Nationally, the average gas price hit a recent high of $3.74 per gallon, nearly $0.50 higher than it was on Jan. 1. According to website GasBuddy.com, that's about a 14 percent increase since the start of the year.

The start of the new year also marked the end of the temporary 2 percentage point tax break on Social Security contributions. Once that part of President Obama's stimulus package expired, your paychecks went back to being 2 percent smaller. For the average family, that adds up to about $1,000 a year.

That same "average family," by the way, already earns only about $50,000 a year today. And according to CNN, that's about $4,000 less than you were earning in 2000.

A disconcerting report from Sallie Mae last week showed that about one-third of Americans working toward retirement are having to raid their retirement savings to pay for their kids' college educations.

According to a poll commissioned by Bankrate.com (RATE) in February, only 55 percent of Americans have enough money tucked away in their savings accounts and "emergency funds" to cover the amounts owed on their credit cards.

That Bankrate poll also revealed that among women in particular, 51 percent actually owe more on their credit cards than they have cash in the bank. Digging deeper into the data, Bankrate reported that while high earners are doing well, and generally flush, most people (59 percent) who earn less than $30,000 annually owe more on their cards than they have in savings.
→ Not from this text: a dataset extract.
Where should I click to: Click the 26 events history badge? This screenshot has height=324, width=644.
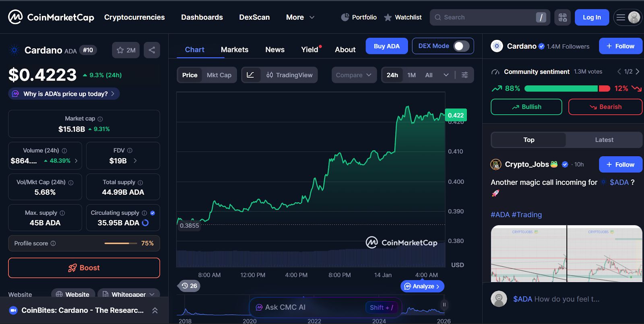pyautogui.click(x=189, y=286)
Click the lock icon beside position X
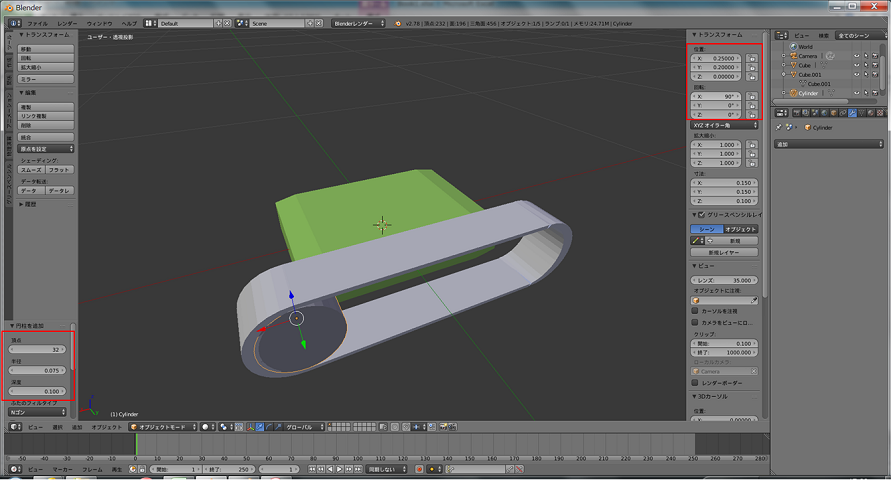891x480 pixels. point(751,57)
And these are the people least able to afford the high cost of credit card interest.

Speaking of earnings -- and jobs -- the same unemployment report that set Wall Street to cheering Friday can be looked at from a glass half empty perspective as well. The new, lower unemployment level of 7.7 percent is the best number we've seen since the Great Recession ended. However, The Wall Street Journal points out that 7.7 percent is very close to the worst unemployment ever got (7.8 percent) in the 1991 recession. Our best number in years is within a whisker of the worst they faced back then.

The overall workforce participation rate -- the percentage of Americans currently earning wages at all -- currently stands at just 63.5 percent. According to the Bureau of Labor Statistics, that's much worse than what we saw in the 1991 recession. It's the lowest we've seen since the recession that hit during the Carter administration.

Little wonder, then, that according to the Bankrate survey, people are increasingly concerned about "job security." Friday's unemployment report may suggest that the jobs market is on the mend, but most people (59 percent) say they feel no more or less  confident in their employment situation today than they did a year ago. Among those polled whose opinions have changed, 23 percent said they feel "less secure today" than they did a year ago, versus 19 percent who feel more secure.

That doesn't exactly jibe with the story that things are getting better.

It's great news for folks who own stocks, no doubt, and according to the Journal , more than 90 percent of people earning $100,000 or more do. But what about the rest of us? Fewer than 46 percent of Americans earning less than $50,000 are invested in the stock market -- and remember, "$50,000" is the average income in America today.

So yes, It turns out for the average American, things may not be getting better at all.